C’était il y a bientôt deux ans, presque une éternité dans le calendrier SVoD : Netflix, ancien livreur de DVD devenu leader mondial des plateformes de vidéo à la demande, annonçait son implantation à Paris et démontrait qu’il comptait bien, après une première incursion vite découragée par la législation locale, s’installer cette fois durablement en France. Désormais, le géant états-unien a montré patte blanche et constitue aujourd’hui l’un des maillons de la chaîne de production avec un nombre croissant de projets tricolores, bien aidé en cela par la législation européenne qui l’oblige, comme les diffuseurs français historiques, à consacrer une part de son chiffres d’affaires à la production cinématographique et audiovisuelle hexagonale.

Facilitée par la pandémie et les confinements, l’implantation de la firme californienne a depuis été confortée par un premier hit mondial venu de France : Lupin, dont le succès phénoménal à travers le monde fait maintenant saliver l’ensemble de la filière. Une réussite qui valide de fait le modèle Netflix, également célébré pour la première fois cette année dans le palmarès record des Emmy awards, qui l’avaient souvent snobé jusque-là. Si Netflix a su trouver sa place, c’est aussi parce qu’il a choisi dès le départ d’investir un créneau trop souvent laissé en jachère par les « historiques » : une meilleure représentation de la diversité, indispensable pour refléter la France réelle et séduire ceux qui étaient au départ son cœur de cible, les jeunes adultes.

Le modèle de partenariat avec les diffuseurs historiques, symbolisé par le succès du Bazar de la Charité sur TF1, a également contribué à asseoir l’intégration de la société de Reed Hastings. En jouant collectif, Netflix a rassuré ses contempteurs les plus obstinés, à tel point que même le service public ne rechigne plus à collaborer avec lui. En première ou en deuxième fenêtre, la co-diffusion avec une plateforme – qu’il s’agisse de Netflix, Prime Video ou Starzplay, prochain diffuseur d’Une Affaire française – est en passe de s’imposer sur notre territoire. Pour être capables de rivaliser sans rougir avec ces géants aux moyens si supérieurs, les diffuseurs classiques n’ont certes pas le choix. Un bémol cependant : le nouveau guichet paye bien et les talents se font plus rares pour les acteurs traditionnels, qui doivent désormais patienter comme les autres dans la file d’attente. Côté cinéma, la réussite est aussi moins flagrante puisque Netflix doit jongler avec l’importance du secteur en France et la chronologie des médias. Ce qui n’empêche pas des films comme Balle perdue (photo), premier long métrage de Guillaume Perret, de percer à l’international ; ou que la plateforme soit en passe de devenir une porte ouverte et salvatrice vers un autre type de cinéma, jusque-là inaccessible à un public absent des salles, avec l’acquisition de catalogues classiques comme celui de MK2.

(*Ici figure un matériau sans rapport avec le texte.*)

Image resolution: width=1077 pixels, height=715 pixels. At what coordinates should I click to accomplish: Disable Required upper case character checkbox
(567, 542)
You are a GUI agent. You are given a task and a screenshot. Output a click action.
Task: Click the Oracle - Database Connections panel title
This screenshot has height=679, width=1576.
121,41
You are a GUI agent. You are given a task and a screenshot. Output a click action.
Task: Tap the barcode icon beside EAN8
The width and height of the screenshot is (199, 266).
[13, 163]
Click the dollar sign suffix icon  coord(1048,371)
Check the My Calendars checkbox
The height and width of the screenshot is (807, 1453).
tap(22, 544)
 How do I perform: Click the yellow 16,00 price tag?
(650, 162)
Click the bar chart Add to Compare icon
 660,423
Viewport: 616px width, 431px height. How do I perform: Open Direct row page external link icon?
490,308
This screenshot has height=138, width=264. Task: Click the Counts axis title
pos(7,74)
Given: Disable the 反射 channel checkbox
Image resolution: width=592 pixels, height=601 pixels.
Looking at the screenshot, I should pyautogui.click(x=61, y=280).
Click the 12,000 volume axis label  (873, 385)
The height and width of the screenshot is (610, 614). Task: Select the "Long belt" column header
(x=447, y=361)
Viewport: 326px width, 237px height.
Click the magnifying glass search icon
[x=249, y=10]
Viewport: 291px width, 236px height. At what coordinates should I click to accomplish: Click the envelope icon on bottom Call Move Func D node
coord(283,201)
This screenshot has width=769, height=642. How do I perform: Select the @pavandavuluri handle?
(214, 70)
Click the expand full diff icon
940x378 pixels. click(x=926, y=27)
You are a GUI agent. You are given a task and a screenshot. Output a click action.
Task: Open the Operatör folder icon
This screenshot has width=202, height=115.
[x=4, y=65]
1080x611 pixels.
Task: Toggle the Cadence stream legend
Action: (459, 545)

Netflix, pourtant, se trouve aujourd’hui à un tournant : la croissance exponentielle de ces dernières années ne saurait être éternelle, alors que de nouveaux concurrents se profilent à l’horizon et que la plateforme, par son âge et sa domination, devient progressivement ce que représente Facebook parmi les réseaux sociaux. Il lui est donc indispensable de trouver de nouveaux relais de croissance. A l’heure actuelle, on en décompte deux : premièrement le jeu vidéo, son principal concurrent en temps de cerveau disponible, auquel il commence à s’attaquer ; deuxièmement les programmes de flux, parents pauvres du moment qui attendent fiévreusement de pouvoir participer eux aussi à la fête.